READING, England: Computers argued, cracked jokes and parried trick questions, all part of an annual test of artificial intelligence carried out at the University of Reading.
Typing away at split-screen terminals, a dozen volunteers carried out two conversations at once on Sunday: one with a chat programme, the other with a human. After five minutes, they were asked to say which was which. Some were not sure who or what they were talking to.
There was one time when I was speaking to the two, and there was an element of humor in both conversations. That’s the one that stumped me more than others,” said Ian Andrews, one of the judges in Reading, just west of London.
Transcripts of the conversations showed some savvy judges ruthlessly trying to trip programs up with questions about the day’s weather, the global financial turmoil and the color of their eyes.
Blue, of course!” answered Eugene Goostman, a chatbot” designed by Pennsylvania-based programmer Vladimir Vesselov.
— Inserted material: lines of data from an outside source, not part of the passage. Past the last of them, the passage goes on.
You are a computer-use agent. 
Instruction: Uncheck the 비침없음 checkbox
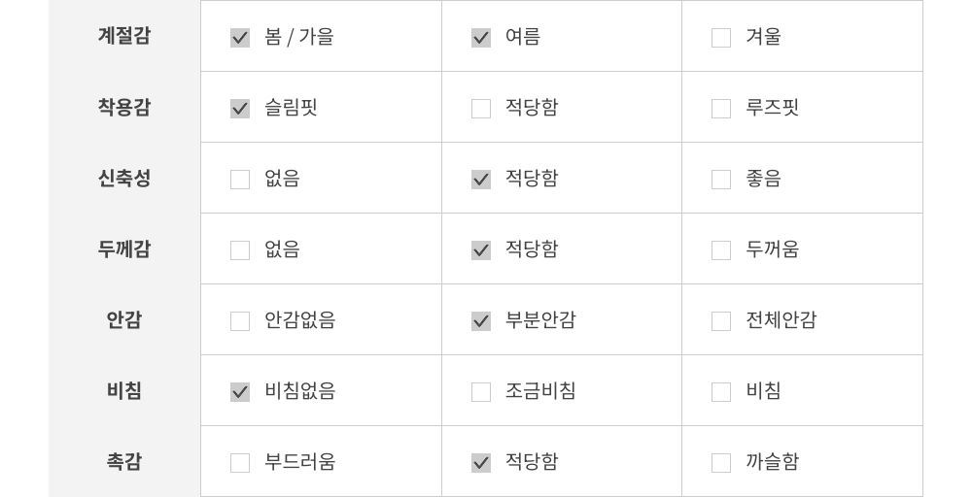click(x=240, y=392)
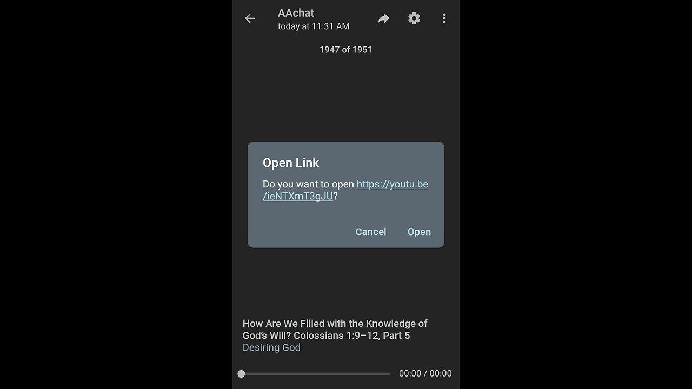
Task: Click the share arrow icon in header
Action: (384, 18)
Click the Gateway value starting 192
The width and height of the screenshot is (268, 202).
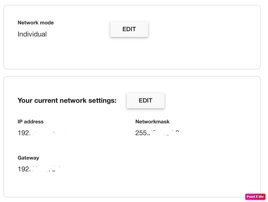[39, 169]
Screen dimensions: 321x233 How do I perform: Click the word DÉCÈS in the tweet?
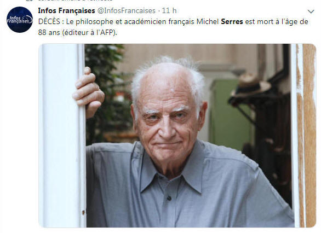coord(49,21)
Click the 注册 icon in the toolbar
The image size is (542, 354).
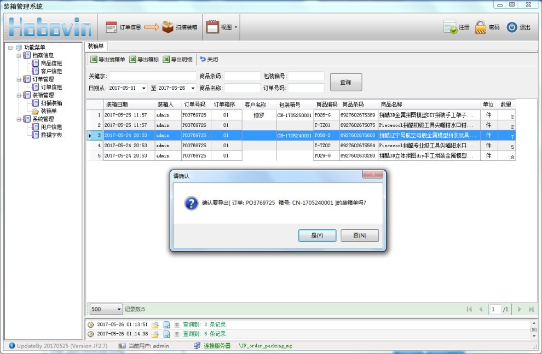450,27
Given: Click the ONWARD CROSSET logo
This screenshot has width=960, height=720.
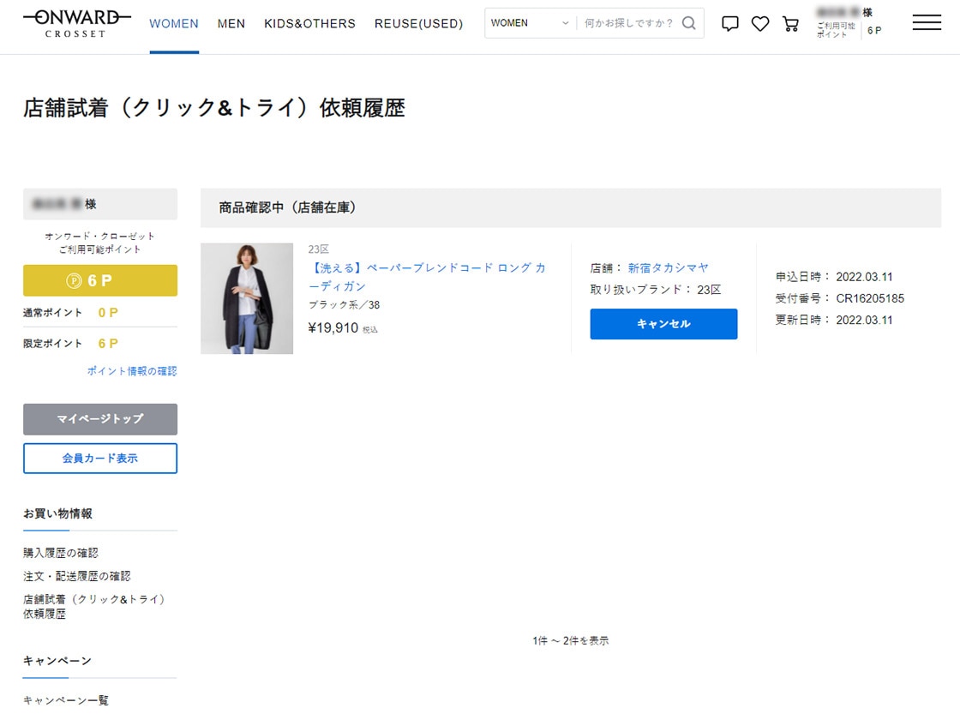Looking at the screenshot, I should 75,23.
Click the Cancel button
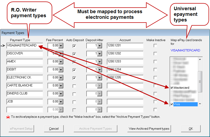This screenshot has height=137, width=210. point(54,129)
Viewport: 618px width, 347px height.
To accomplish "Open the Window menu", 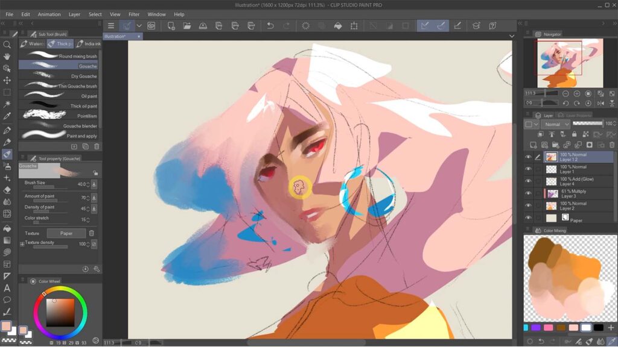I will 156,14.
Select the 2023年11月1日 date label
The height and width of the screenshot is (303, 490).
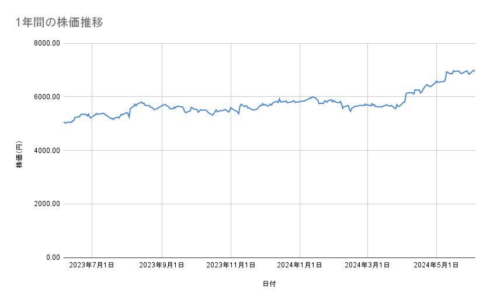click(x=231, y=266)
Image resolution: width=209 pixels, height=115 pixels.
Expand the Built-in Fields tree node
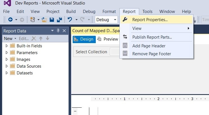click(x=7, y=46)
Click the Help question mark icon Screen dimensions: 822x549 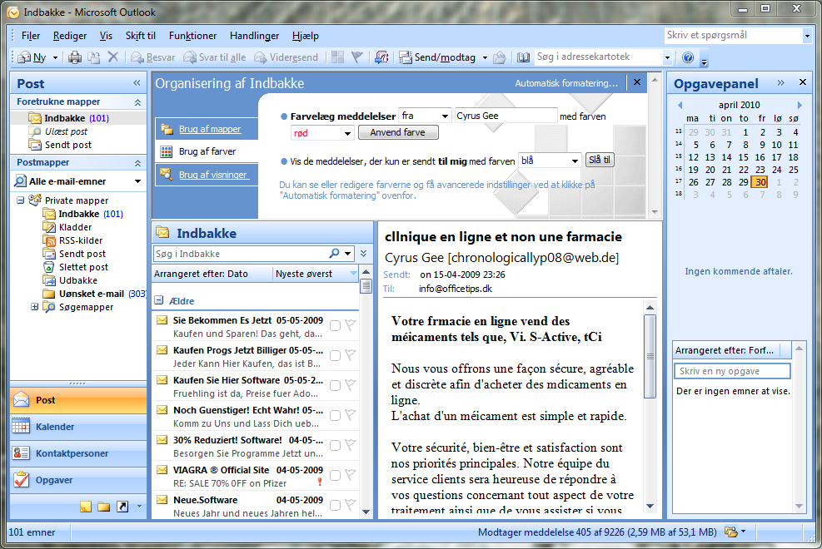point(688,57)
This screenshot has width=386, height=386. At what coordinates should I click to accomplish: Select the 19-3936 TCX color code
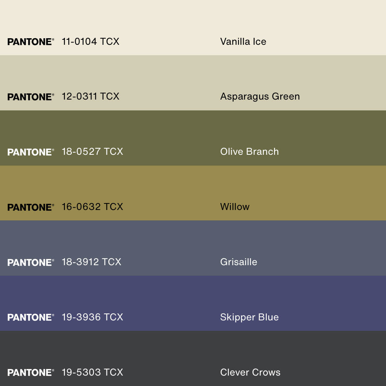click(92, 317)
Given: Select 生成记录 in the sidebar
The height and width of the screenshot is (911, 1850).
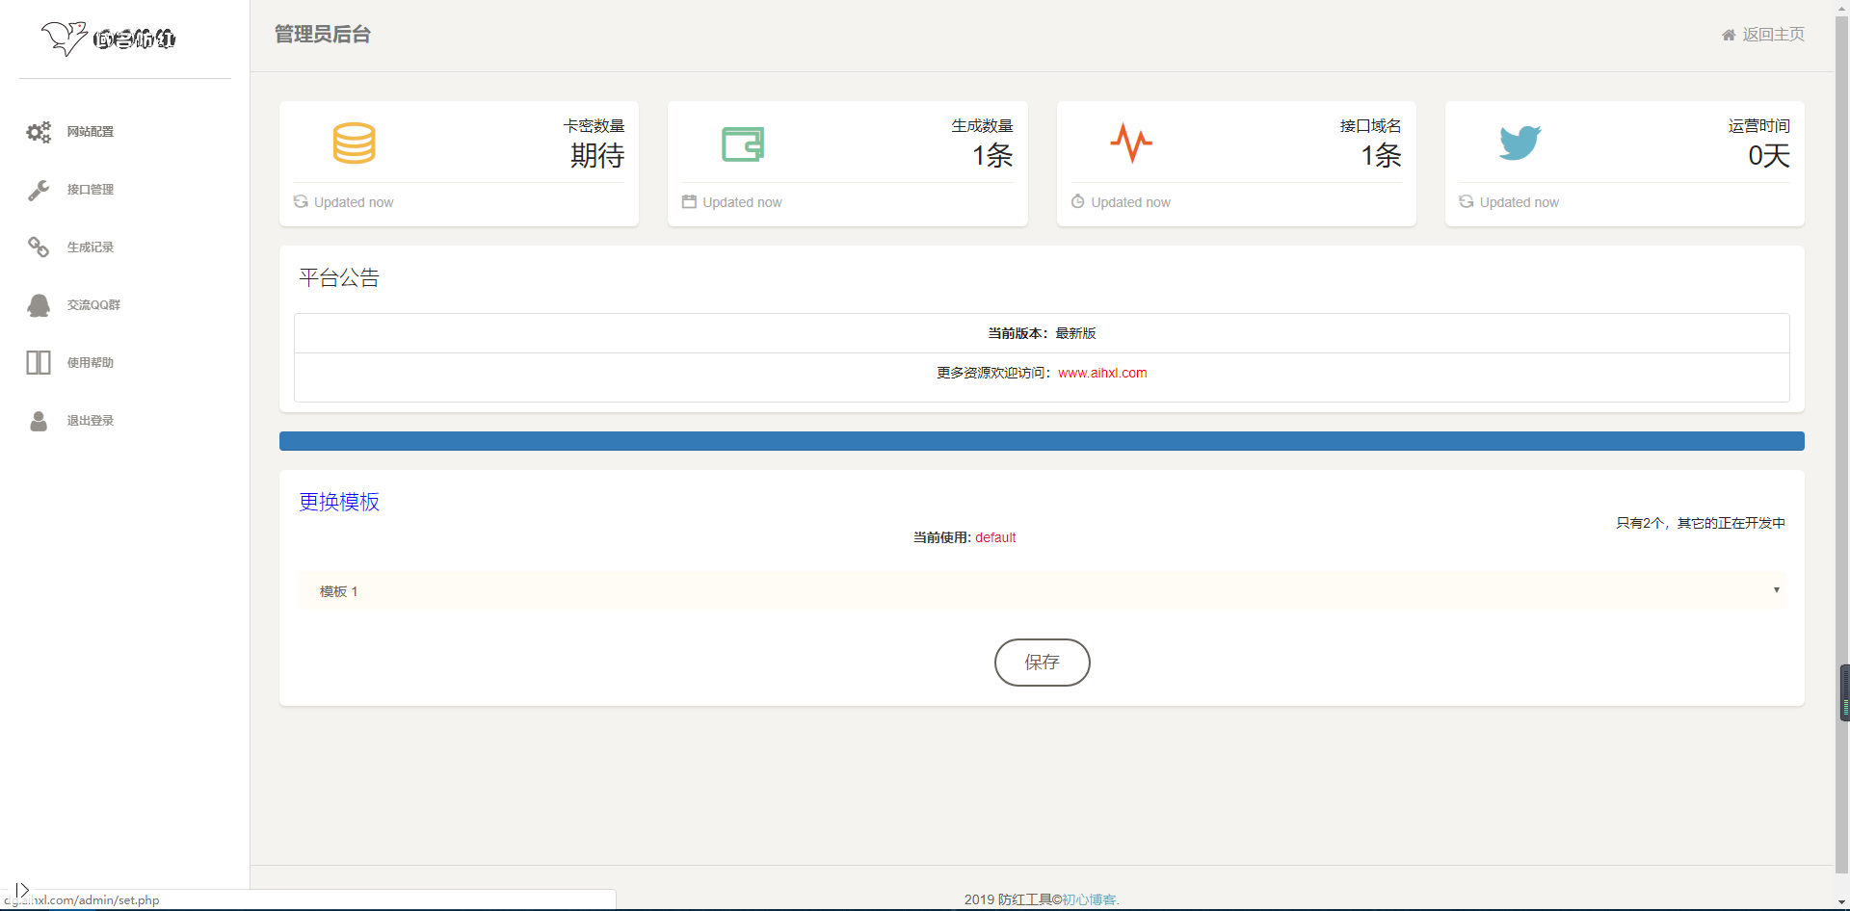Looking at the screenshot, I should [x=91, y=247].
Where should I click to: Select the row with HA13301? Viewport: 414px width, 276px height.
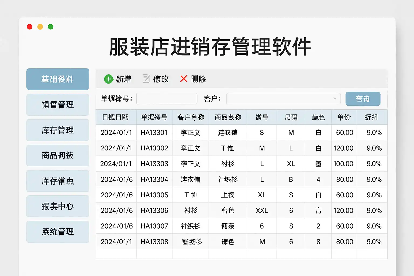pos(154,133)
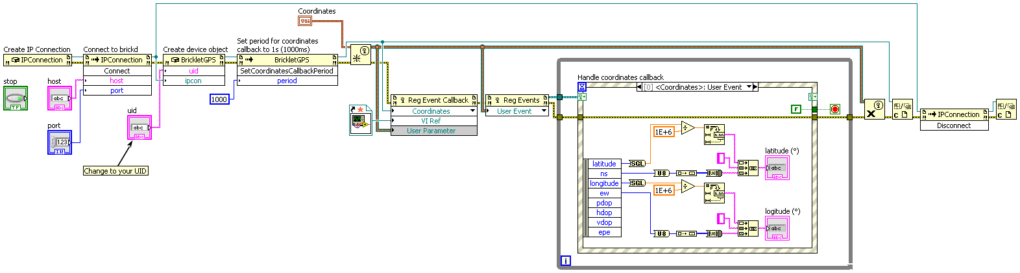Select the Disconnect method on IPConnection node
The width and height of the screenshot is (1020, 273).
(953, 125)
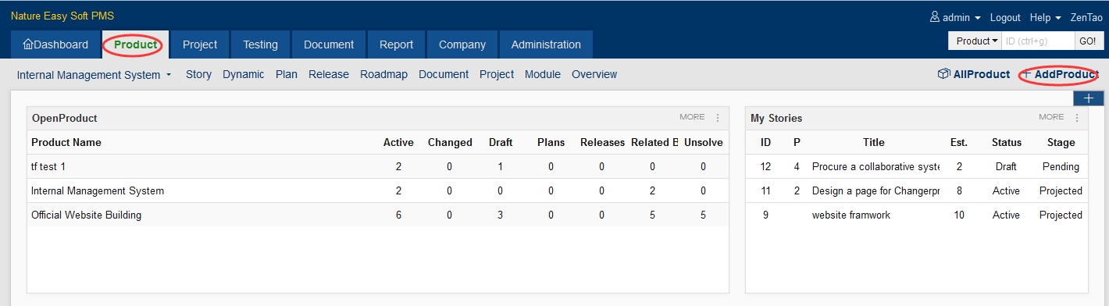Image resolution: width=1109 pixels, height=306 pixels.
Task: Open the Help dropdown menu
Action: (1045, 17)
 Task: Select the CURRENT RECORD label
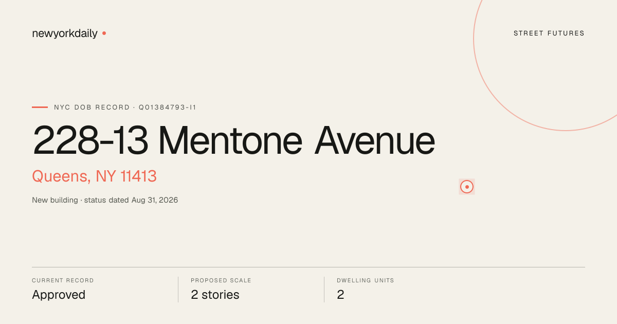[63, 281]
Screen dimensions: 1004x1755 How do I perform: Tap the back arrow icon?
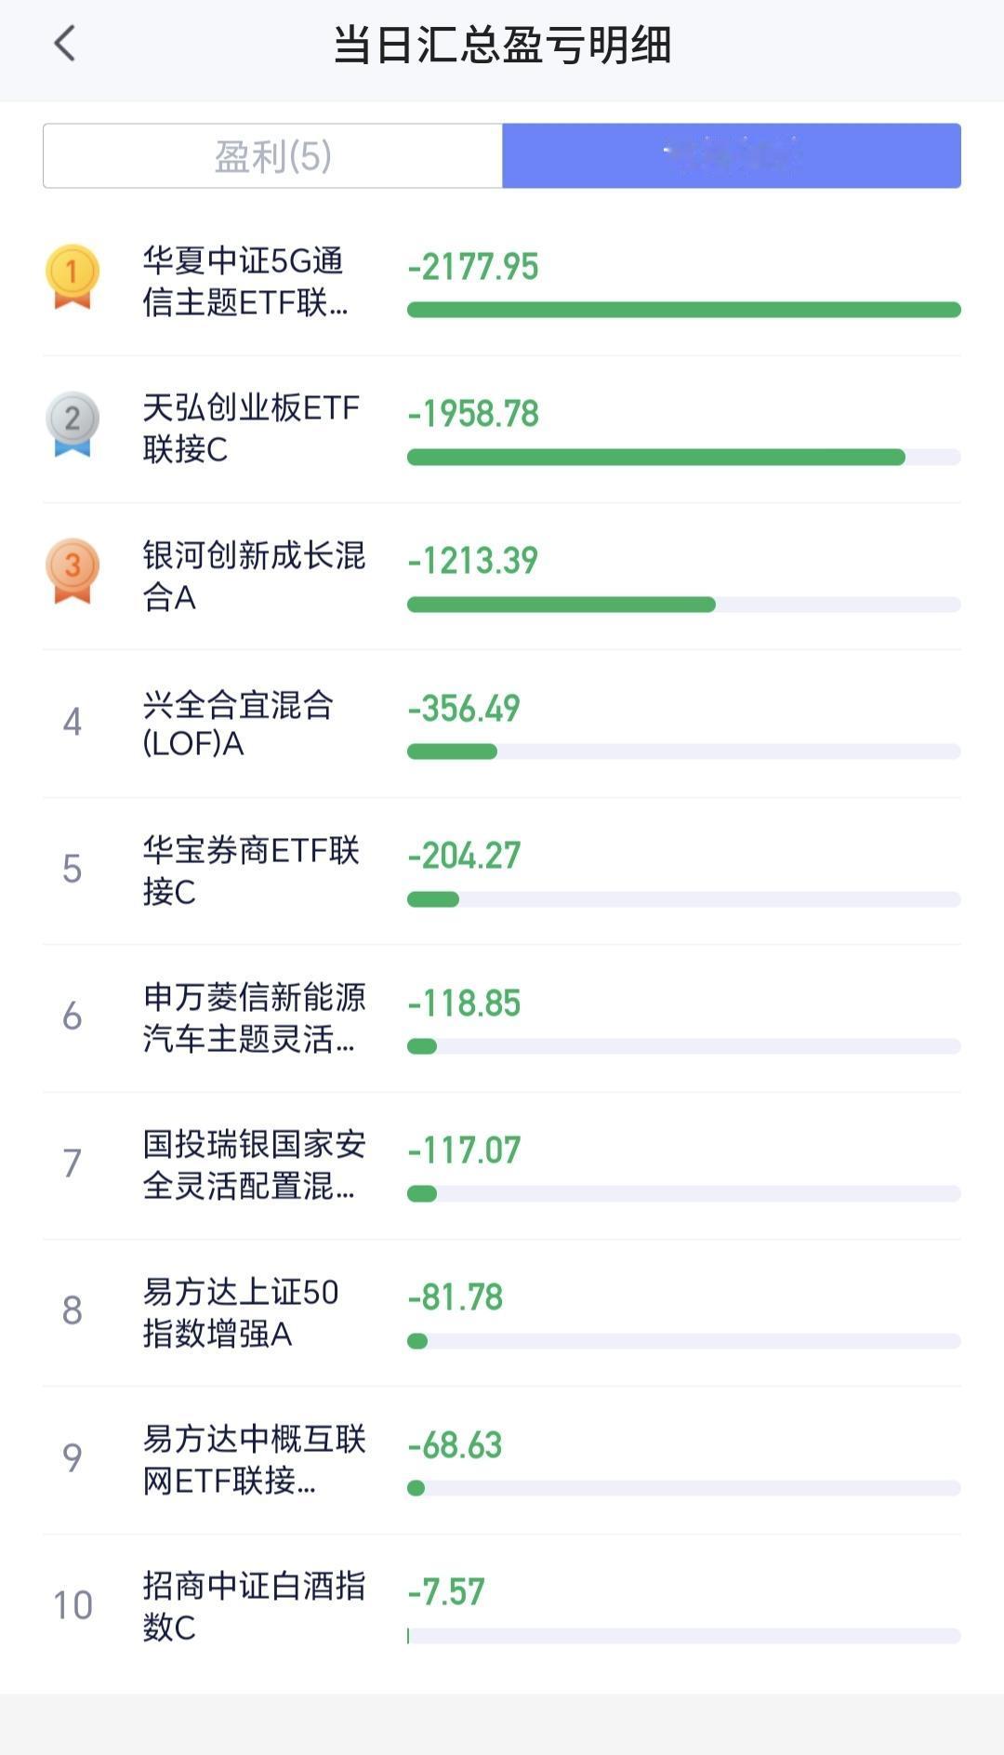coord(64,44)
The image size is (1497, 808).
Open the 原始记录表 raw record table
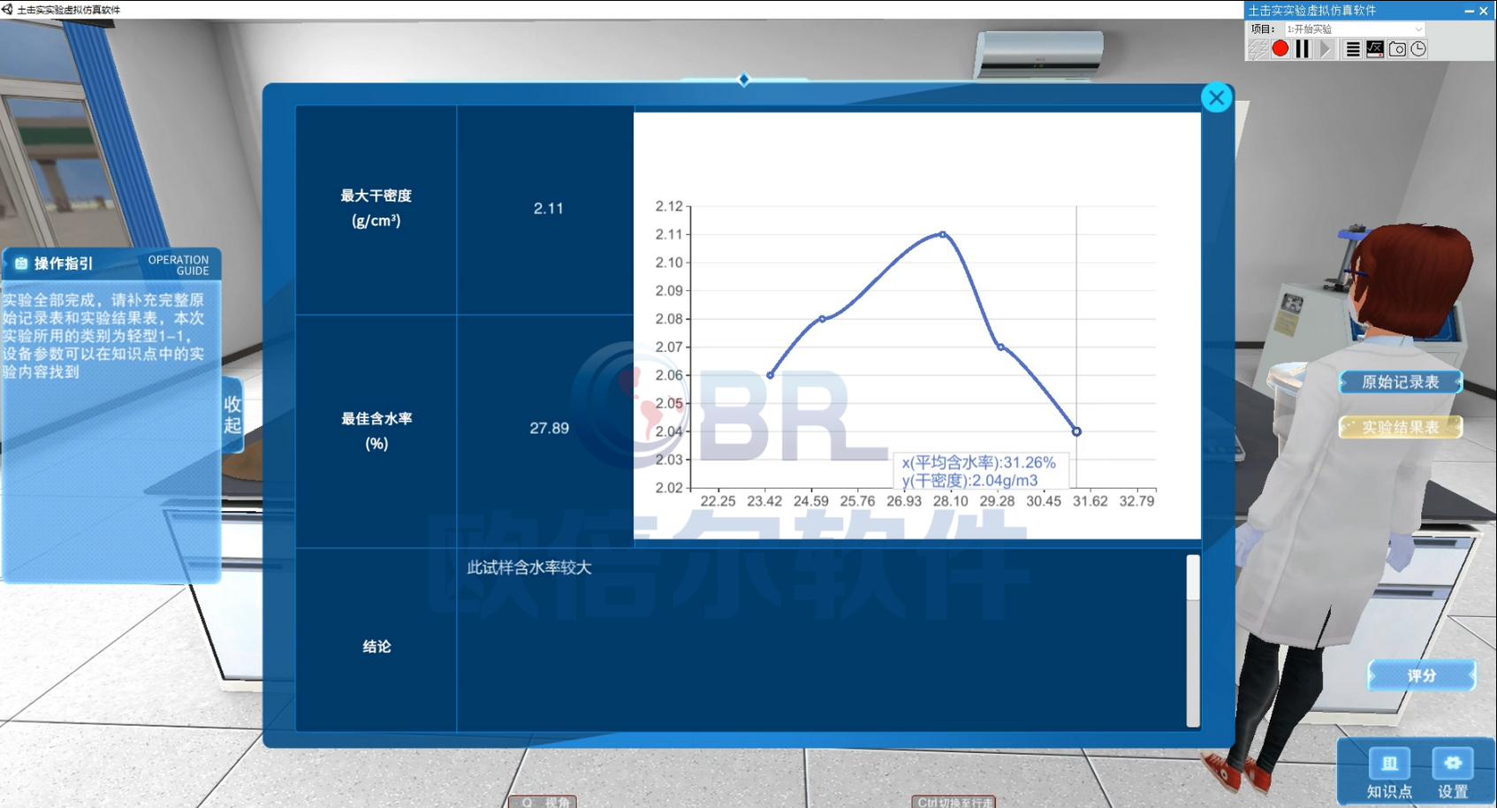click(x=1401, y=382)
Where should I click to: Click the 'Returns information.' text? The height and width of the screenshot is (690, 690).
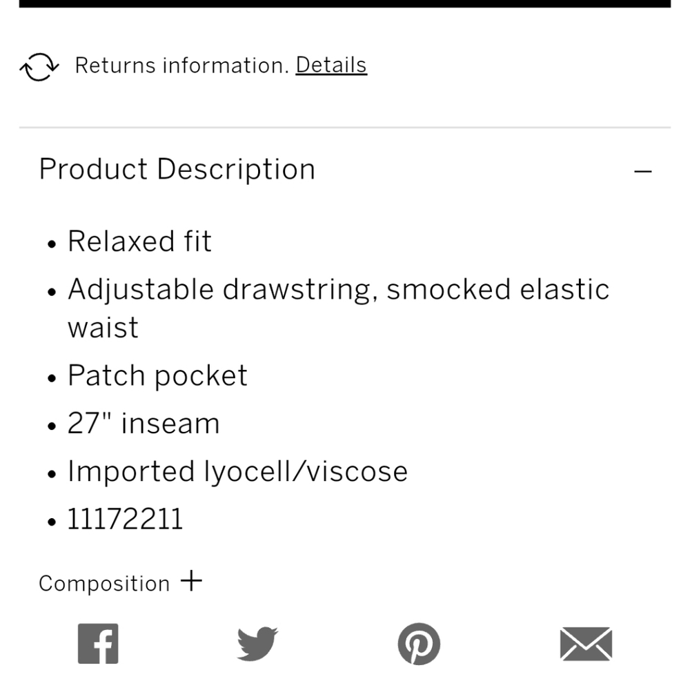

Eugene was one of five programmes competing to pass themselves off as flesh and blood. A sixth programme, Alice, dropped out when it could not be set up in time. Fred Roberts’ Elbot scooped the day’s top award: the Loebner Artificial Intelligence Prize’s bronze medal, for duping three out of 12 judges assigned to evaluate it.
The contest draws on the ideas of British mathematician Alan Turing, who came up with a subjective but simple rule for determining whether machines were capable of thought.